19. Consequently, the appeal should succeed and paragraph 1 of the order of the Court a quo should be set aside and replaced by the proposed amendment.

20. In the premises I make the following order:

1. The appeal succeeds;

2. Paragraph 1 of the Court order of the Court a quo is set aside and it is replaced by the following:

1. lt is ordered;

1.1Under case number 51393/2010, that all decisions and resolutions adopted at the purported annual general meeting on 26 September 2009 be and are hereby declared invalid and accordingly are set aside;

1.2Under case number: 55587/11, that all decisions and resolutions adopted at the purported annual general meetings on 26 March 2011 and 15 October 2011 be and are hereby declared invalid and accordingly are set aside;

3. The removal of the Appellant's entrenched right to veto is declared invalid.

4. The two remaining orders granted by the!

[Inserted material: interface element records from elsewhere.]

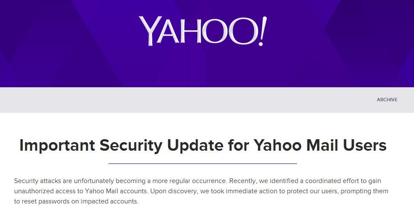The image size is (414, 209).
Task: Click the Yahoo! logo in the banner
Action: pyautogui.click(x=203, y=31)
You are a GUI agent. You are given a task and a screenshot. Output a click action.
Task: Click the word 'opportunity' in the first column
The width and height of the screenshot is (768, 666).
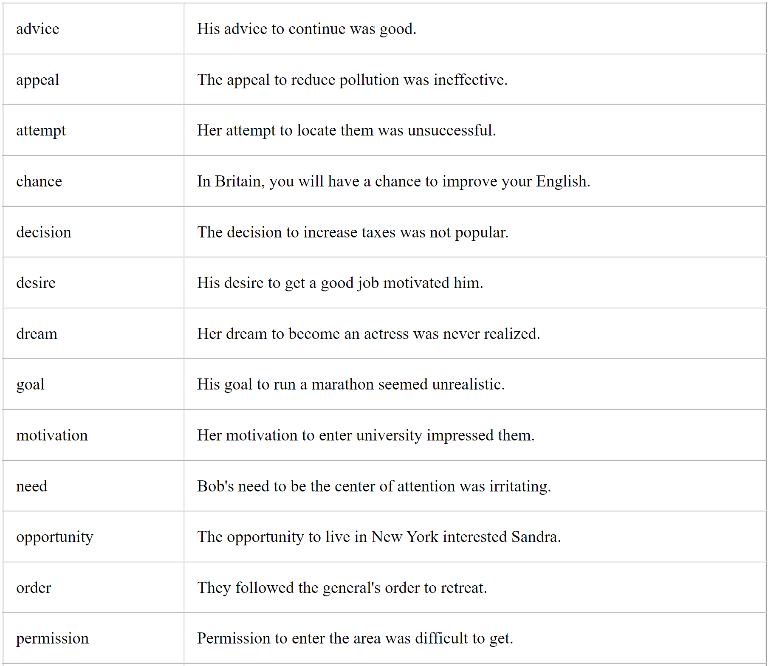54,537
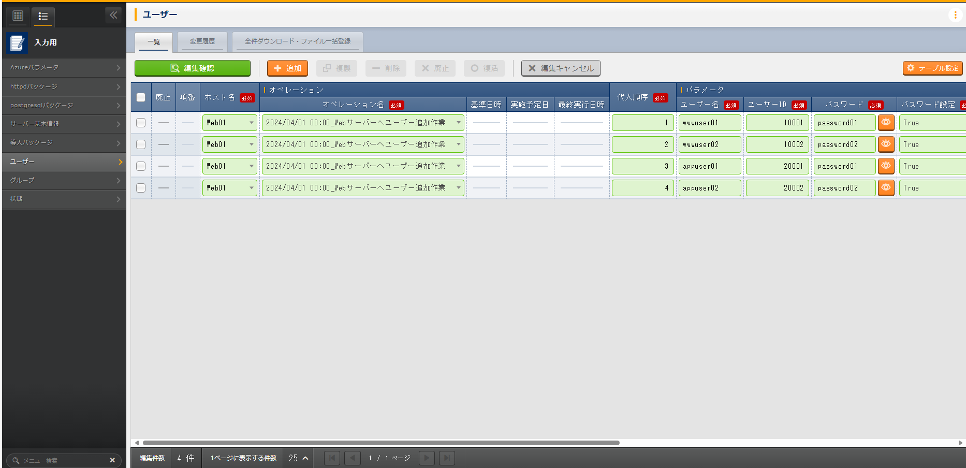Viewport: 966px width, 468px height.
Task: Collapse the sidebar with the double-chevron icon
Action: click(x=113, y=16)
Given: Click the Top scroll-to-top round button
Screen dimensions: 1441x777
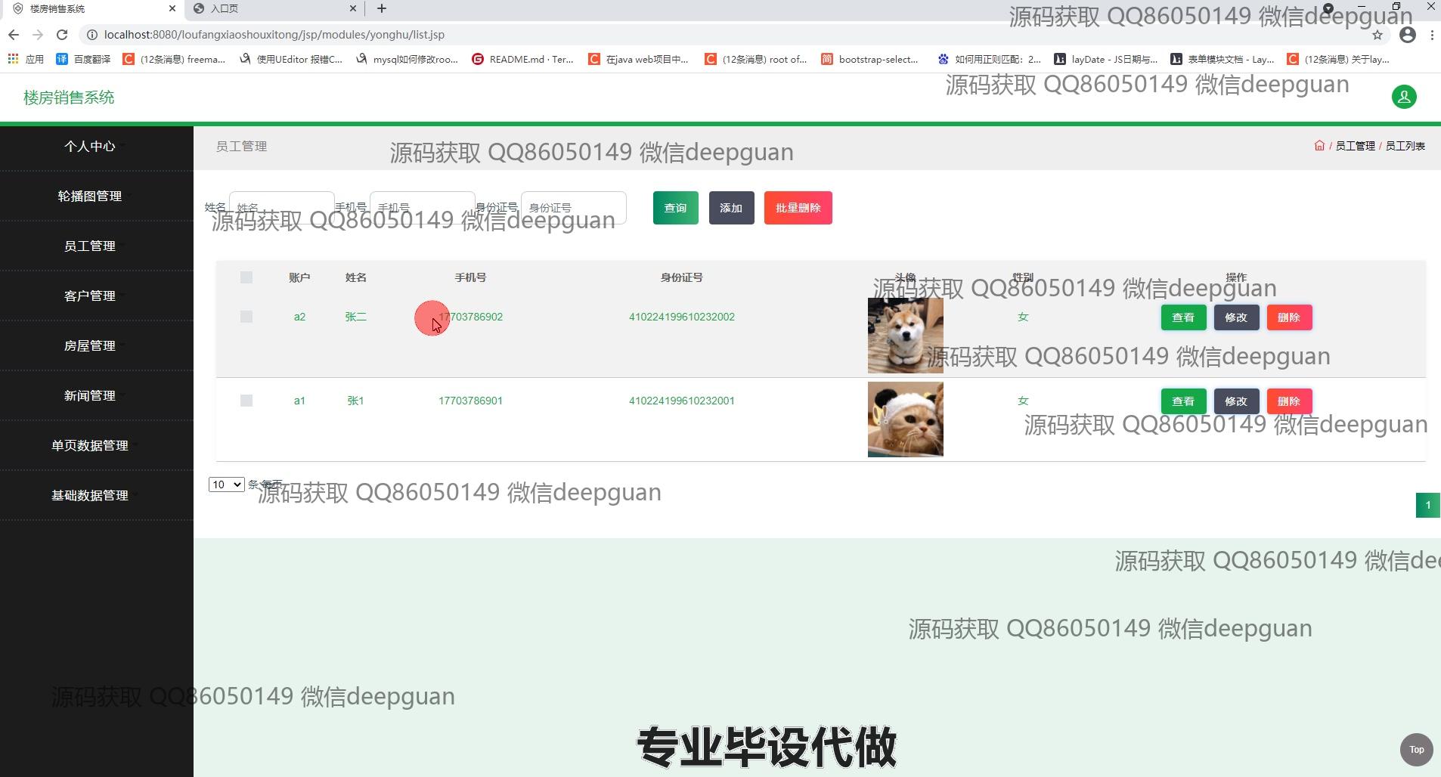Looking at the screenshot, I should click(1416, 750).
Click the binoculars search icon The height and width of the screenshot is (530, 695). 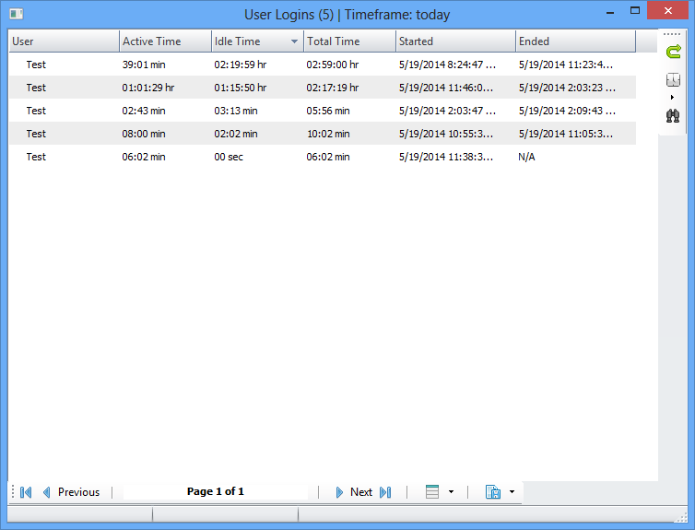pos(673,115)
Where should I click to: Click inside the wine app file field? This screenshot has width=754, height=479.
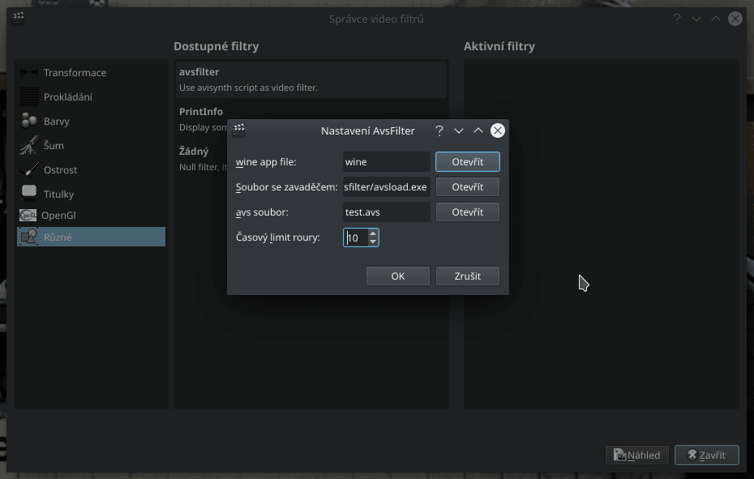386,161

Court a quo are upheld and incorporated in this order;

5. The Appellants are ordered to pay the costs of the application for condonation.

6. The First and Second Respondents are ordered to pay the costs of the applications for leave to appeal in the Court a quo and the Supreme Court of Appeal; and

7. The Respondents are further ordered to pay the costs of this appeal, including the costs of counsel.

 

___________________

S P Mothle

Judge of the High Court

Gauteng Division, Pretoria.

 

I agree:

 

___________________

R Tolmay

Judge of the High Court

Gauteng Division, Pretoria.

 

I agree

 

___________________

N Jansen van Nieuwenhuizen

Judge of the High Court

Gauteng Division, Pretoria

 

For the Appellants: Adv. I Miltz SC

Instructed by: Messrs Rothbart Inc

c/o Du Randt Du Toit Pelser Inc

Hilda Law Chambers

Hatfield,

Pretoria.

For the Respondents: Adv. F W Botes SC

Instructed by: Coetzee van der Merwe Attorneys

clo Barnard Patel Attorneys

Clydesdale,

Pretoria.


[1] Section 21 of the Companies Act 61 of 1973.

[3] The Company and Intellectual Property Commission.

[4] (598/10) [2011] ZASCA 134 (21 September 2011).